*Goal of the exercise:*
Reproduce, character for character, the rows that begin with the line containing "Image resolution: width=1131" and end with the line containing "Looking at the screenshot, I should tap(339, 214).", including both of those lines.

___ Source records ___

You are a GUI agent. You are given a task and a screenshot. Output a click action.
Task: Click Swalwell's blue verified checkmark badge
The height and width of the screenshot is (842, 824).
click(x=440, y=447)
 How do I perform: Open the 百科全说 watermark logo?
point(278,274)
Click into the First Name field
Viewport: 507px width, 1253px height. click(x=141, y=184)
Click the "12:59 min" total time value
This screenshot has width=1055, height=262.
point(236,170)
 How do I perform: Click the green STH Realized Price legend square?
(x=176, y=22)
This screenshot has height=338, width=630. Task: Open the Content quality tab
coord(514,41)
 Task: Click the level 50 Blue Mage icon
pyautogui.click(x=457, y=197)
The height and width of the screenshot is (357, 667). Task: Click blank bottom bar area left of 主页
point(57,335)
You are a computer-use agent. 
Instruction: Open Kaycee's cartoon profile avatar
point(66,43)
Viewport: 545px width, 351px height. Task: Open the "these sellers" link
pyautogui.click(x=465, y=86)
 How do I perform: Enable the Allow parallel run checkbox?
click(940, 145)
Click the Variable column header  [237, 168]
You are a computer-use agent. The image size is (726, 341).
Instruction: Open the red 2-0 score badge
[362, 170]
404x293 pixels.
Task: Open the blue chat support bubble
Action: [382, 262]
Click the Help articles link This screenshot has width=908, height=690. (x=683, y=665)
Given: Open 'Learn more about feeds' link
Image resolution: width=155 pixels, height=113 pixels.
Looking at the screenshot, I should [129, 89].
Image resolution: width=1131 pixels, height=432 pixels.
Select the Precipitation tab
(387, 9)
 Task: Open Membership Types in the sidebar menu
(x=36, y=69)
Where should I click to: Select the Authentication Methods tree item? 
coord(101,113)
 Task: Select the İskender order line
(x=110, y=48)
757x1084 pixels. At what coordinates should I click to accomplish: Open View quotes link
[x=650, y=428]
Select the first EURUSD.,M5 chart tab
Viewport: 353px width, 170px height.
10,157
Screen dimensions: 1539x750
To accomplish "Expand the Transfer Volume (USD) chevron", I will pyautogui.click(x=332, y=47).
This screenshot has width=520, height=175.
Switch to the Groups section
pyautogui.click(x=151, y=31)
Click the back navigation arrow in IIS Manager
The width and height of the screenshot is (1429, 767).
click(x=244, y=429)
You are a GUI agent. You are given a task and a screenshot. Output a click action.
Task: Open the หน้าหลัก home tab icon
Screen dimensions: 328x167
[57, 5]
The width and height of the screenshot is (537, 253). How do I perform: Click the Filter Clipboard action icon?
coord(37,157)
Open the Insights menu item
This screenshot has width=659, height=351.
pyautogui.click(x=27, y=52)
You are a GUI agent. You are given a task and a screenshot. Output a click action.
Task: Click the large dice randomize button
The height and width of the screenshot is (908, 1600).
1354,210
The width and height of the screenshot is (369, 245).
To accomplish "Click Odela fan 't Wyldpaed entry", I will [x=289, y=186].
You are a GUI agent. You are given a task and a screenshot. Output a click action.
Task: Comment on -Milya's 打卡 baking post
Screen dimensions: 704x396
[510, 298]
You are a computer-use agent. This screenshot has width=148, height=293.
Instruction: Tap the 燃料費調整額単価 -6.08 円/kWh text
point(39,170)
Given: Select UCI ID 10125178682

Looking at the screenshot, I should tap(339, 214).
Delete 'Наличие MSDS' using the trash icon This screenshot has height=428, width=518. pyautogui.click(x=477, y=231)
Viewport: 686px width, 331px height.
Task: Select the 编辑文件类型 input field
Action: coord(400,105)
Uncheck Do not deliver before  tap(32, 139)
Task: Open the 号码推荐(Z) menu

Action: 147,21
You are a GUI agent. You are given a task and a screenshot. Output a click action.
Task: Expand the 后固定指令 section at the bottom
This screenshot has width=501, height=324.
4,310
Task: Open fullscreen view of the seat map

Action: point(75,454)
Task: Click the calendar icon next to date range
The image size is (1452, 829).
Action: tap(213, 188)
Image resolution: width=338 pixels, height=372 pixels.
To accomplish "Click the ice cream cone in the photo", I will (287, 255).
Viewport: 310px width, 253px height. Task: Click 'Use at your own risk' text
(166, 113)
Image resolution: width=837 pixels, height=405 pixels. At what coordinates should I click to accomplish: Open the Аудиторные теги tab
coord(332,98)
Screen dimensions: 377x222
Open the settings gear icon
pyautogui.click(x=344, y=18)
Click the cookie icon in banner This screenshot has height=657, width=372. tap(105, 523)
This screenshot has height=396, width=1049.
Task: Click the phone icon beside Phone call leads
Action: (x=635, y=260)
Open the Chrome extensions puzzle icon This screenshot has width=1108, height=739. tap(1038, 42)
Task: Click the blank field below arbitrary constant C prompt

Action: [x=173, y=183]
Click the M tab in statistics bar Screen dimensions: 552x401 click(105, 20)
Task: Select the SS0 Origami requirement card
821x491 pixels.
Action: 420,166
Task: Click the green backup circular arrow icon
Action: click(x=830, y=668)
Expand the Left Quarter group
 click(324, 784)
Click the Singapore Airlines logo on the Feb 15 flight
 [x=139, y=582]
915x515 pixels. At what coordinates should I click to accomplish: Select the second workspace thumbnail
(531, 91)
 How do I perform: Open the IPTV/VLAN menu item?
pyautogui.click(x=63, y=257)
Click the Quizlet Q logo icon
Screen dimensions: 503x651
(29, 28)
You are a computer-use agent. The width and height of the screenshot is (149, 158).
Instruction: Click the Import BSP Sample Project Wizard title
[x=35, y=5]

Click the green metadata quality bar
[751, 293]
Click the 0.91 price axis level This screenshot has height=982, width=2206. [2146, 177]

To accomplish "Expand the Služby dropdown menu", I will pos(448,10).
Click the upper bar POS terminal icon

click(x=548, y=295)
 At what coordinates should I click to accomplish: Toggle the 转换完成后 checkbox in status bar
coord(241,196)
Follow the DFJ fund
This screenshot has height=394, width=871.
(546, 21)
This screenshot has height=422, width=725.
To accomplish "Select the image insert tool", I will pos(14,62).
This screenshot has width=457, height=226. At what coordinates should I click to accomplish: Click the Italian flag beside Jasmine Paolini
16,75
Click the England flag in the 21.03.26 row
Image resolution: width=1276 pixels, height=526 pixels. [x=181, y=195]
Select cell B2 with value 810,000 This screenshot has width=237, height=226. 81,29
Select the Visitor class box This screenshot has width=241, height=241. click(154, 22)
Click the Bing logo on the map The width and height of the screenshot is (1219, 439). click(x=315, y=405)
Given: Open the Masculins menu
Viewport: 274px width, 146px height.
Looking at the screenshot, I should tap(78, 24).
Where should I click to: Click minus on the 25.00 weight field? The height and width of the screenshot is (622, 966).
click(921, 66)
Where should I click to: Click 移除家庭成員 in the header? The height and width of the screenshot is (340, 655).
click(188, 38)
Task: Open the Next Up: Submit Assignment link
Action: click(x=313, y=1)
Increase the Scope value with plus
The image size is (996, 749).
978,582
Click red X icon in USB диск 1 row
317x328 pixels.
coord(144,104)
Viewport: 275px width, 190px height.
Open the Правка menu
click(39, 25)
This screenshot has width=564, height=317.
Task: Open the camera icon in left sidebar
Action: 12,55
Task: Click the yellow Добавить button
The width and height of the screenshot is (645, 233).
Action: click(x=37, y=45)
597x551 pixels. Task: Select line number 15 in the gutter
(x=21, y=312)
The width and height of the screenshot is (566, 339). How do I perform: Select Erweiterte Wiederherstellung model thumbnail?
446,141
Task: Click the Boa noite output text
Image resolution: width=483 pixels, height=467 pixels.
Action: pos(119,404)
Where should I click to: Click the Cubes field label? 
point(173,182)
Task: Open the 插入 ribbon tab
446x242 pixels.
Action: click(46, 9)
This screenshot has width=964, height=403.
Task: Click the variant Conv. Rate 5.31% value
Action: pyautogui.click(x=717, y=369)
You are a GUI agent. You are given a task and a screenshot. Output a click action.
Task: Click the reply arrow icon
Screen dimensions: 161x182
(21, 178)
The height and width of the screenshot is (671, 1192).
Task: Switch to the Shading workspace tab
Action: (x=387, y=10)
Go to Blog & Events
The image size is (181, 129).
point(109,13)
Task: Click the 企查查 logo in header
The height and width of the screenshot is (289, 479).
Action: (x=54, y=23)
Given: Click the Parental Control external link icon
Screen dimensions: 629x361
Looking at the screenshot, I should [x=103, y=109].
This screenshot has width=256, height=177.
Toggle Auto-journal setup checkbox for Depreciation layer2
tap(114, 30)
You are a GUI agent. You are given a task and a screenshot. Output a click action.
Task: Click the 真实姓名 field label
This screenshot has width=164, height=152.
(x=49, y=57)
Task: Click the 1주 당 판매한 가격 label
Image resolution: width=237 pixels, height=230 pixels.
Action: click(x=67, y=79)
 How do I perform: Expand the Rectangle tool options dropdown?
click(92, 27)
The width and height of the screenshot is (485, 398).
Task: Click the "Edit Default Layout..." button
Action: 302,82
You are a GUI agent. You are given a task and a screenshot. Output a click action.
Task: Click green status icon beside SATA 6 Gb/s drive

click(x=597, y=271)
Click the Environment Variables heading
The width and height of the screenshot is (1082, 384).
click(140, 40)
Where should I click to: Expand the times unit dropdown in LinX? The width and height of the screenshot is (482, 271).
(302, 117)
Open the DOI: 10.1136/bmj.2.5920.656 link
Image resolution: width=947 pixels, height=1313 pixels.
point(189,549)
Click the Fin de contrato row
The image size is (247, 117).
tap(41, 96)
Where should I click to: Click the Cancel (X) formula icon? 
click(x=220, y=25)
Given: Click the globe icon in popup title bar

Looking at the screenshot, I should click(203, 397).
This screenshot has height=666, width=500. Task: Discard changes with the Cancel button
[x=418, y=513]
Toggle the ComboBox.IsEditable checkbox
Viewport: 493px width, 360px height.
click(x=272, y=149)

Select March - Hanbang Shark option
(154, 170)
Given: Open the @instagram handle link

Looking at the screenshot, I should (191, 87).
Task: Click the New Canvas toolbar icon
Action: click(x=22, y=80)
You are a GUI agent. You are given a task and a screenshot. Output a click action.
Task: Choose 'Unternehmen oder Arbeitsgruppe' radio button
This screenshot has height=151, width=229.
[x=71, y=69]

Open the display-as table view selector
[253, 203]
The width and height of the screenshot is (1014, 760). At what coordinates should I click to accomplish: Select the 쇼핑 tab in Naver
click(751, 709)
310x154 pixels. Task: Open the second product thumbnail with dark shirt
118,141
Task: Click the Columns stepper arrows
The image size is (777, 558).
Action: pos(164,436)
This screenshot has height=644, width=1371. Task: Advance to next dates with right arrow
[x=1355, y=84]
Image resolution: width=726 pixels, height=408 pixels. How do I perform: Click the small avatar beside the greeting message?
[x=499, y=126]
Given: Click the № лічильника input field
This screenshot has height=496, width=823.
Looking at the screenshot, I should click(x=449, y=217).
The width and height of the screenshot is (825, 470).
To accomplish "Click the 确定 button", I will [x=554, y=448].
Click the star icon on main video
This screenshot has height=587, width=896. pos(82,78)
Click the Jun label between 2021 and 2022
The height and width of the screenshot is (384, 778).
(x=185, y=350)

___

*Written response:*
Image resolution: width=1131 pixels, height=432 pixels.
Select the Precipitation tab
(387, 9)
 Task: Open Membership Types in the sidebar menu
(x=36, y=69)
Where should I click to: Select the Authentication Methods tree item? 
coord(101,113)
 Task: Select the İskender order line
(x=110, y=48)
757x1084 pixels. At what coordinates should I click to accomplish: Open View quotes link
[x=650, y=428]
Select the first EURUSD.,M5 chart tab
Viewport: 353px width, 170px height.
10,157
Screen dimensions: 1539x750
To accomplish "Expand the Transfer Volume (USD) chevron", I will pyautogui.click(x=332, y=47).
This screenshot has width=520, height=175.
Switch to the Groups section
pyautogui.click(x=151, y=31)
Click the back navigation arrow in IIS Manager
The width and height of the screenshot is (1429, 767).
click(x=244, y=429)
You are a GUI agent. You are given a task and a screenshot. Output a click action.
Task: Open the หน้าหลัก home tab icon
Screen dimensions: 328x167
[57, 5]
The width and height of the screenshot is (537, 253). How do I perform: Click the Filter Clipboard action icon?
coord(37,157)
Open the Insights menu item
This screenshot has width=659, height=351.
pyautogui.click(x=27, y=52)
You are a GUI agent. You are given a task and a screenshot. Output a click action.
Task: Click the large dice randomize button
The height and width of the screenshot is (908, 1600).
1354,210
The width and height of the screenshot is (369, 245).
To accomplish "Click Odela fan 't Wyldpaed entry", I will [x=289, y=186].
You are a GUI agent. You are given a task and a screenshot. Output a click action.
Task: Comment on -Milya's 打卡 baking post
Screen dimensions: 704x396
[510, 298]
You are a computer-use agent. This screenshot has width=148, height=293.
Instruction: Tap the 燃料費調整額単価 -6.08 円/kWh text
point(39,170)
Given: Select UCI ID 10125178682

Looking at the screenshot, I should tap(339, 214).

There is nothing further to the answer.